Anggota Densus 88 Diduga Memata-matai Jampidsus Kejagung, ART Minta Pimpinan Polri Bertindak
jpnn.com, JAKARTA - Anggota DPD RI Abdul Rachman Thaha (ART) menyoroti kabar personel Densus 88 Antiteror Polri diduga memata-matai Jaksa Agung Muda Pidana Khusus atau Jampidsus Kejagung Febrie Adriansyah, di sebuah restoran di Cipete, Jakarta Selatan, akhir pekan lalu.
Senator asal Sulawesi Tengah (Sulteng) ini pun mengaitkan tindakan anggota Densus 88 tersebut dengan demoralisasi yang menjadi masalah serius di institusi kepolisian.
"Kerja-kerja kepolisian yang nyata eksesif, bahkan mengarah abusive, itu kuat mengindikasikan demoralisasi personel Polri," ujar Abdul Rachman melalui keterangan tertulis di Jakarta, Sabtu (25/5).
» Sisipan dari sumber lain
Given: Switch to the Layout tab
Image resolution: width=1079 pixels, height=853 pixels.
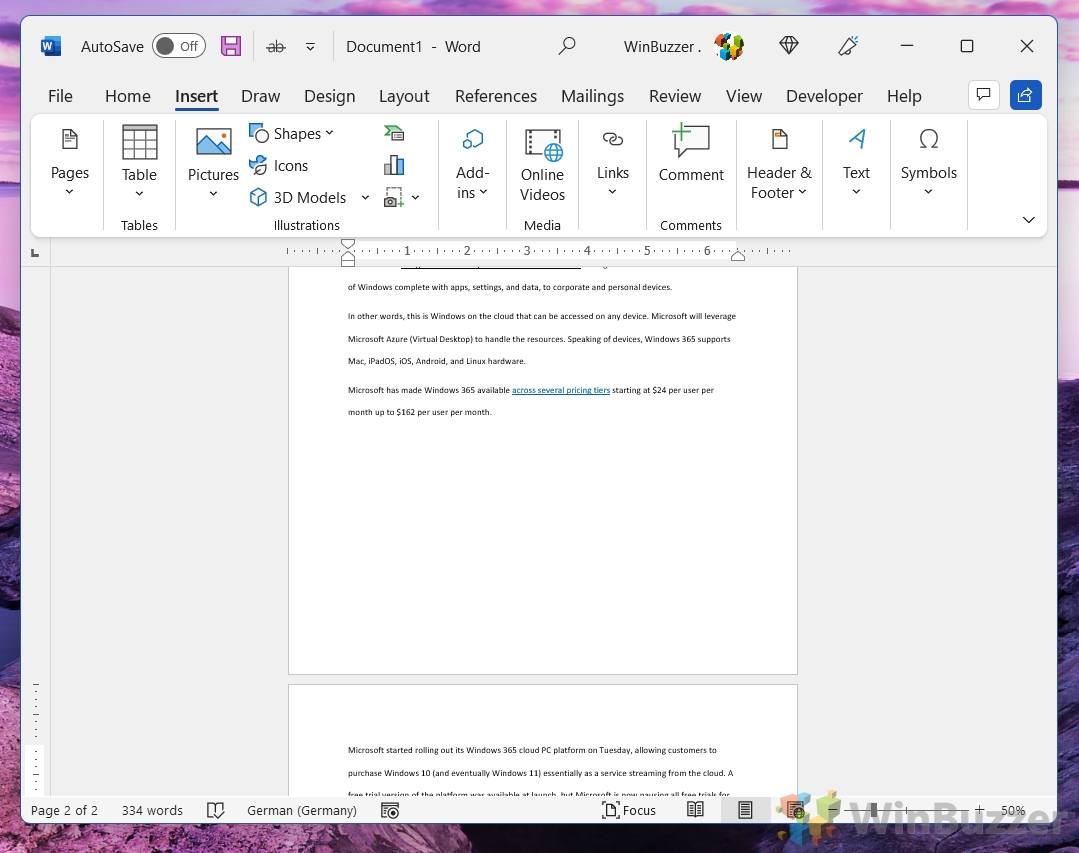Looking at the screenshot, I should (x=404, y=96).

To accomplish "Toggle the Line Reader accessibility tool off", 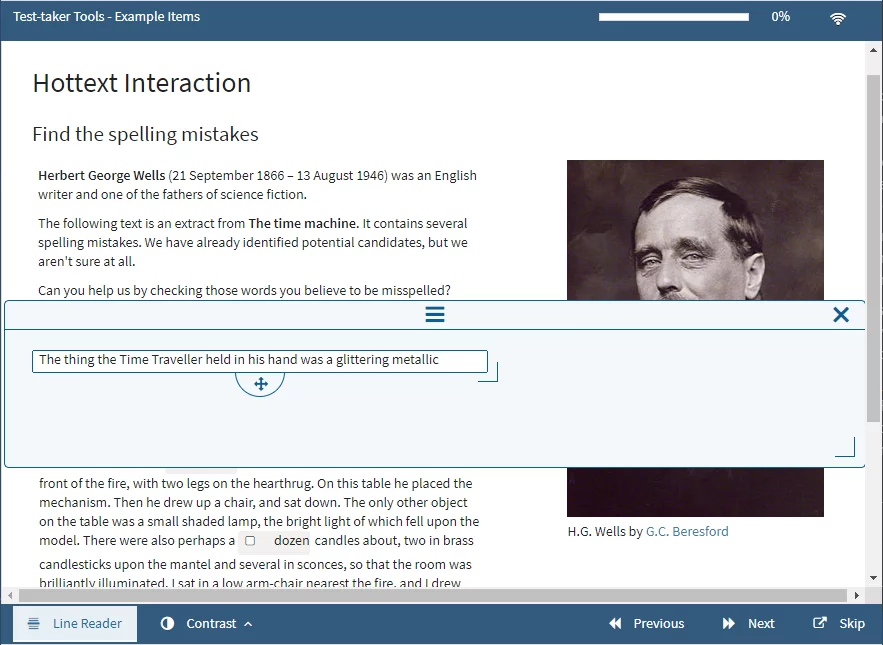I will click(75, 623).
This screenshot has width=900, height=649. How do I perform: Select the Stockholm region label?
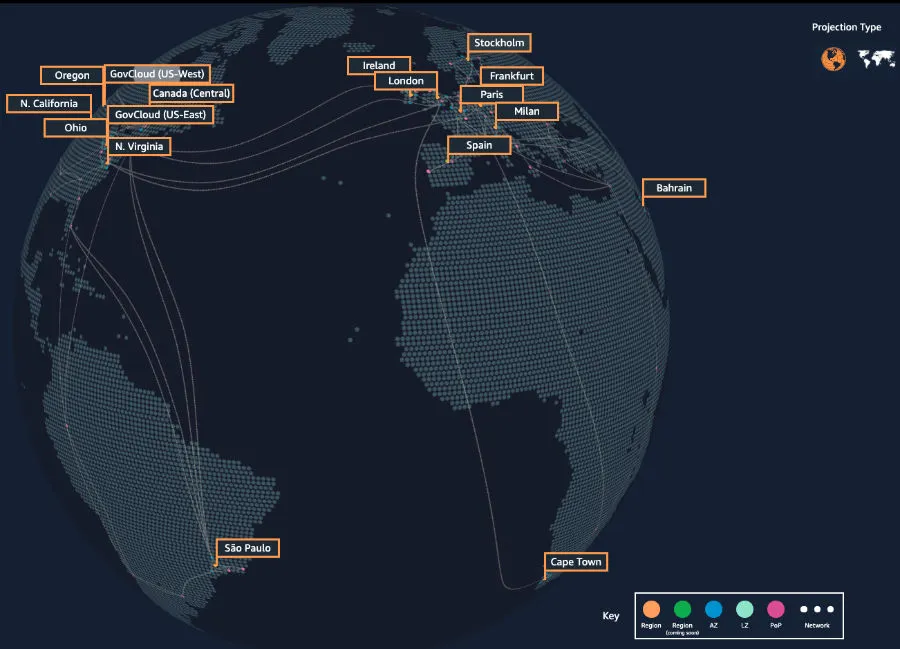[499, 42]
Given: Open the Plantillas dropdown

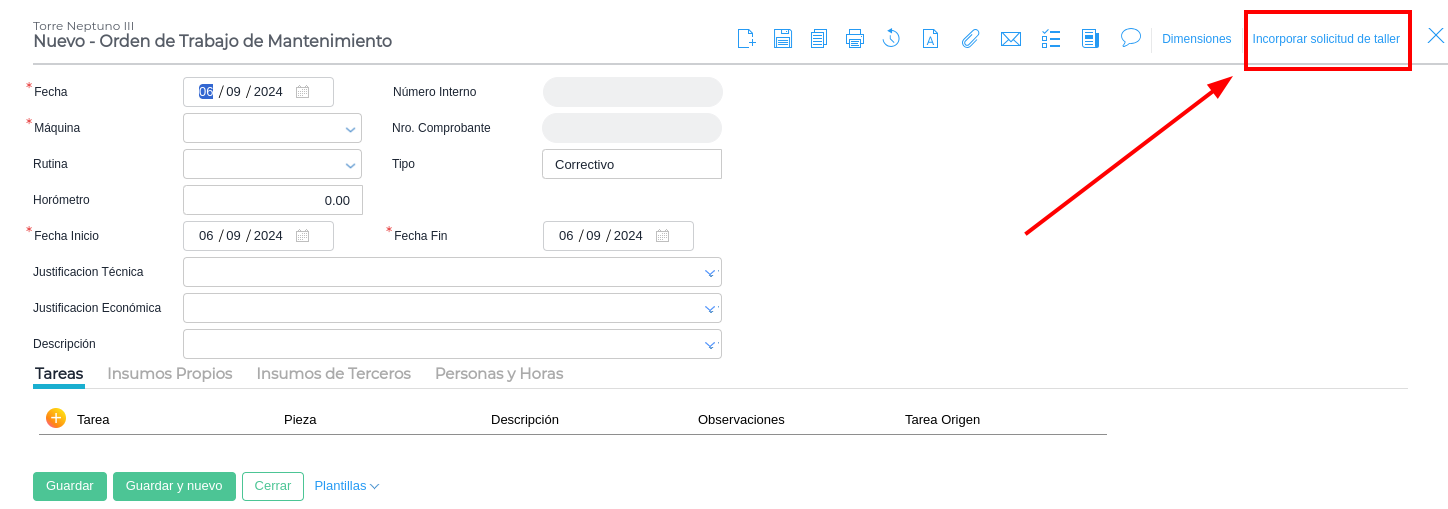Looking at the screenshot, I should [346, 486].
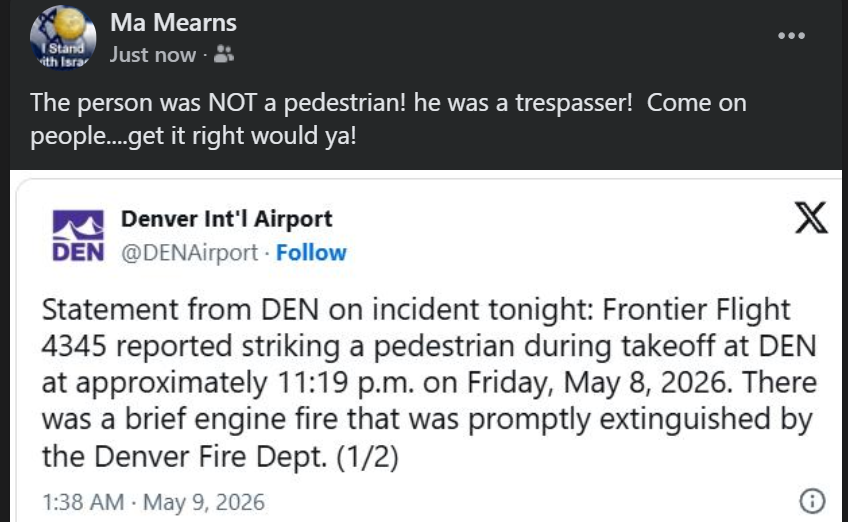Click the 11:19 p.m. time in the tweet
The width and height of the screenshot is (848, 522).
click(x=346, y=382)
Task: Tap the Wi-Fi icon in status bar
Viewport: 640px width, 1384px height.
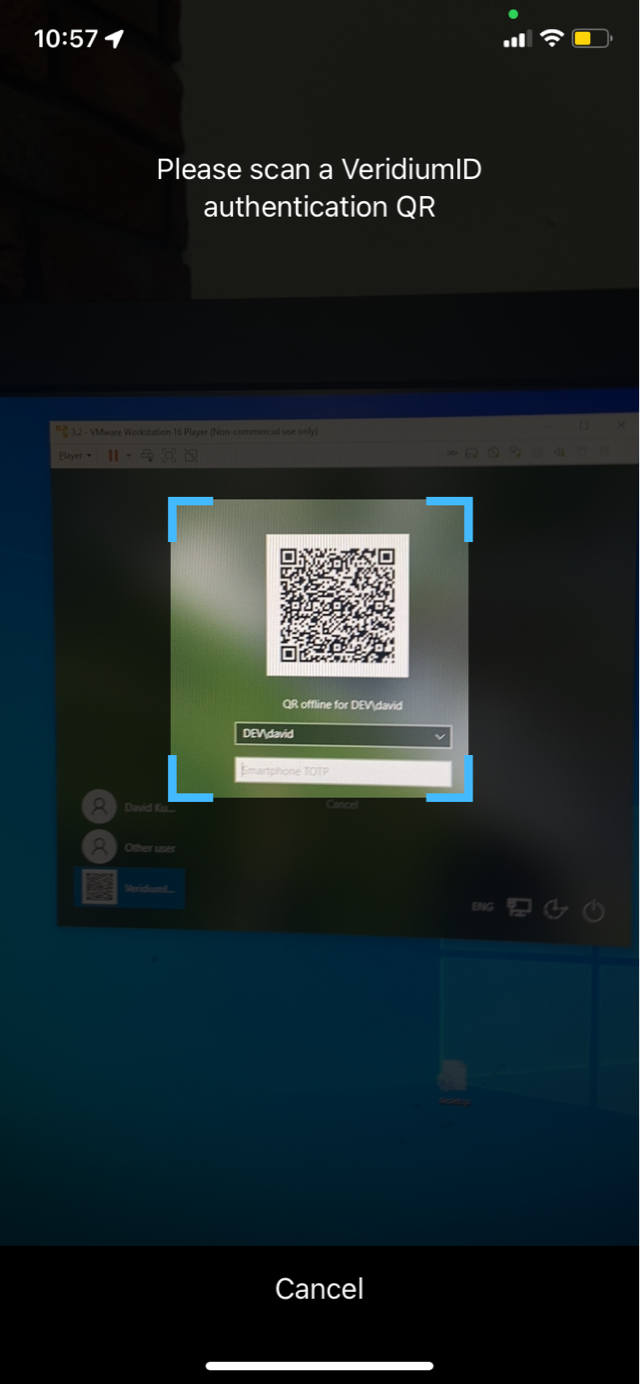Action: coord(551,39)
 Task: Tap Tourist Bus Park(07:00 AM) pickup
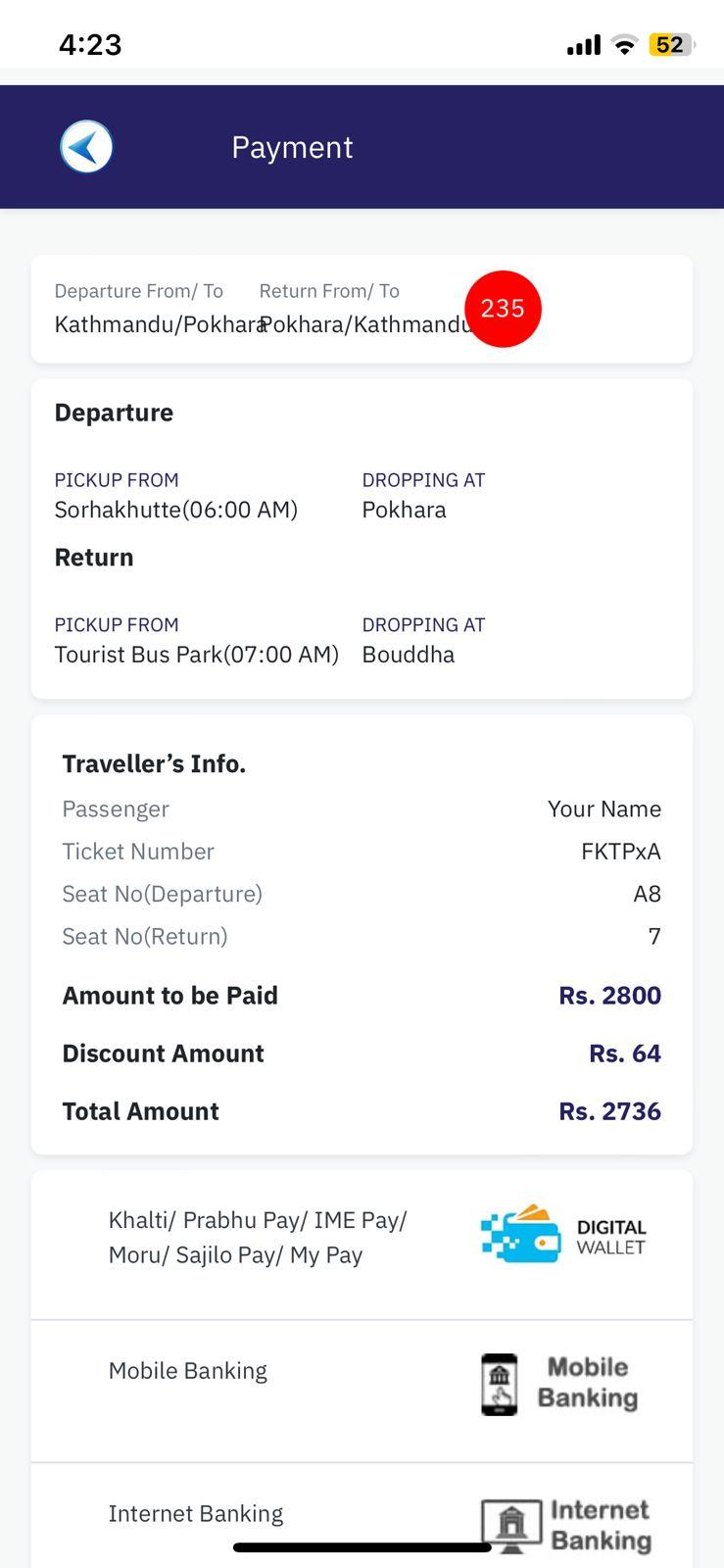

Menurut dia, demoralisasi itu juga terlihat pada derasnya kritik publik dan warganet terkait perilaku brutal dan kriminalisasi jajaran Polda Jawa Barat dalam penanganan kasus pembunuhan dan perkosaan terhadap sejoli Vina dan Eky oleh geng motor di Cirebon pada 2016 yang kini mencuat lagi.
"Demoralisasi skala tinggi itu tidak bisa dicermati sebagai persoalan oknum per oknum kepolisian. Saya kini melihat penggunaan sebutan 'oknum' tak lain sebagai exit strategy oleh institusi Polri dalam rangka berlepas tangan dari berbagai perilaku tidak proporsional, tidak profesional, dan tidak prosedural yang dilakukan oleh sekian banyak anggota korps Tribrata," tuturnya.
Senator yang beken disapa dengan inisial ART itu bahkan mengatakan demoralisasi personel, bukan oknum, adalah masalah institusi Polri. "Itulah rumusan masalahnya," kata dia.
Dengan masalah sedemikian parah, katanya, niscaya pimpinan tertinggi Polri harus muncul, bekerja, dan berbicara. Terutama, terkait adanya operasi gelap terhadap Jampidsus dan institusi Kejagung.
"Spesifik, tindak-tanduk bahkan operasi gelap ke gedung dan personel Kejaksaan Agung patut ditafsirkan sebagai dua hal. Pertama, tanda-tanda kegelisahan institusi Polri terhadap kerja penegakan hukum yang tengah Kejagung lakukan," ujarnya.